Attorney Jason Tenenbaum regularly practices in all of these venues. His office at 326 Walt Whitman Road, Suite C, Huntington Station, NY 11746, is centrally located on Long Island, providing convenient access to courts and offices throughout Nassau County, Suffolk County, and New York City. Whether you need representation in a no-fault arbitration, a personal injury trial, an employment discrimination hearing, or an appeal to the Appellate Division, the Law Office of Jason Tenenbaum, P.C. brings $24+ years of real courtroom experience to your case.
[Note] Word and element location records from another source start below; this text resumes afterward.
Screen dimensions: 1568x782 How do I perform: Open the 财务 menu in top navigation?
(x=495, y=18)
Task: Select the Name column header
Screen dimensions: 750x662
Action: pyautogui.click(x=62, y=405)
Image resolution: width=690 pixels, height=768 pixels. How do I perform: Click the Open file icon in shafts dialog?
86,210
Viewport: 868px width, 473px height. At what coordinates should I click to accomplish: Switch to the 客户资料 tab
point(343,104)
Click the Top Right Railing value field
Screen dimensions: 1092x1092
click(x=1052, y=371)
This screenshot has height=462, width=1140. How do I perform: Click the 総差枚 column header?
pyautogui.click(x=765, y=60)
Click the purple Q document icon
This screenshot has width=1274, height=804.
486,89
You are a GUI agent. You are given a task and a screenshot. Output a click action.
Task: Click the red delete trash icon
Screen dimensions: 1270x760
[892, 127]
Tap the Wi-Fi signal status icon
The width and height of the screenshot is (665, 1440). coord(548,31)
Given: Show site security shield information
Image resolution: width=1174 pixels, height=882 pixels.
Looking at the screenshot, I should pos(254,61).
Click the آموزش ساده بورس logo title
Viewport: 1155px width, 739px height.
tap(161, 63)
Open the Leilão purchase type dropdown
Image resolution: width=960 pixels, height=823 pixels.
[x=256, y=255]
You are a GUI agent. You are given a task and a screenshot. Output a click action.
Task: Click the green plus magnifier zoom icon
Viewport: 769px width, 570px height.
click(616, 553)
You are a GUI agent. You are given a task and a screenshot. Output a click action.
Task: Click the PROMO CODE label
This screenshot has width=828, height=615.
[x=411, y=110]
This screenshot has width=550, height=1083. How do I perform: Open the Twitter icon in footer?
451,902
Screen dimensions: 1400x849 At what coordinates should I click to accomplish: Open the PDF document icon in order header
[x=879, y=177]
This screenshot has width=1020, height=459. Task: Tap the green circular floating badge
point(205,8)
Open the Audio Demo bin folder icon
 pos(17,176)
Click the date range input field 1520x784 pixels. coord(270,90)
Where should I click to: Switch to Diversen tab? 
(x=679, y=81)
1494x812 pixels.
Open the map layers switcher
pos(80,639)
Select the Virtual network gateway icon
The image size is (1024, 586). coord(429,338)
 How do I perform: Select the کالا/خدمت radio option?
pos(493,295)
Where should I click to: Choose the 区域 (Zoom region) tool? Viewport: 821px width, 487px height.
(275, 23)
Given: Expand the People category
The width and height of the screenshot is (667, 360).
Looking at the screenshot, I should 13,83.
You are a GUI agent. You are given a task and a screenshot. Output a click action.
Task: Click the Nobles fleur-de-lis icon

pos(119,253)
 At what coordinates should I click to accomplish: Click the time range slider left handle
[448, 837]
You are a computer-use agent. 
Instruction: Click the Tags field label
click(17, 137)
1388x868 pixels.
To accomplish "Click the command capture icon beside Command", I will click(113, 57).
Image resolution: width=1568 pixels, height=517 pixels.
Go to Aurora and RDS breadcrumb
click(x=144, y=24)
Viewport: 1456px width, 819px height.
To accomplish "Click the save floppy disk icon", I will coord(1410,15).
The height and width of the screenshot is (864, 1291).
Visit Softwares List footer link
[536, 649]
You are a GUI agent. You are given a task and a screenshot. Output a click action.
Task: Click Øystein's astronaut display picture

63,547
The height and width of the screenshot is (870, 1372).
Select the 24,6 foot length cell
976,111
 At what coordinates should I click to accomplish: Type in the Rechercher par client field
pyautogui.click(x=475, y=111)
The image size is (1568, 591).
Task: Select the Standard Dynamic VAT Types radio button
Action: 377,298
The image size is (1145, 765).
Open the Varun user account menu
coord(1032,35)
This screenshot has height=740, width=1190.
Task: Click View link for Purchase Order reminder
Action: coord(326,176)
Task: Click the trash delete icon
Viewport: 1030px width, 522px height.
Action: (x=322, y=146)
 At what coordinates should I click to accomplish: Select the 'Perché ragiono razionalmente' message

If you have questions about the legal issues discussed in this article, call (516) 750-0595 for a free, no-obligation consultation.

New York's substantive law also presents distinct challenges. In motor vehicle cases, the no-fault system under Insurance Law Article 51 provides first-party benefits regardless of fault, but limits the right to sue for non-economic damages unless the plaintiff establishes a "serious injury" under one of nine statutory categories. This threshold — codified at Insurance Law Section 5102(d) — requires medical evidence showing more than a minor or subjective injury, and courts have developed detailed standards for each category. Fractures must be documented through imaging studies. Claims of permanent consequential limitation or significant limitation of use require quantified range-of-motion testing with comparison to norms. The 90/180-day category demands proof that the plaintiff was unable to perform substantially all of their usual daily activities for at least 90 of the 180 days following the accident.

In employment discrimination cases, the legal standards vary depending on whether the claim arises under state or local law. The New York State Human Rights Law employs a burden-shifting framework: the plaintiff must first establish a prima facie case by showing membership in a protected class, qualification for the position, an adverse employment action, and circumstances giving rise to an inference of discrimination. The burden then shifts to the employer to articulate a legitimate, non-discriminatory reason for its decision. If the employer meets this burden, the plaintiff must demonstrate that the stated reason is pretextual. The New York City Human Rights Law, by contrast, applies a broader standard, asking whether the plaintiff was treated less well than other employees because of a protected characteristic.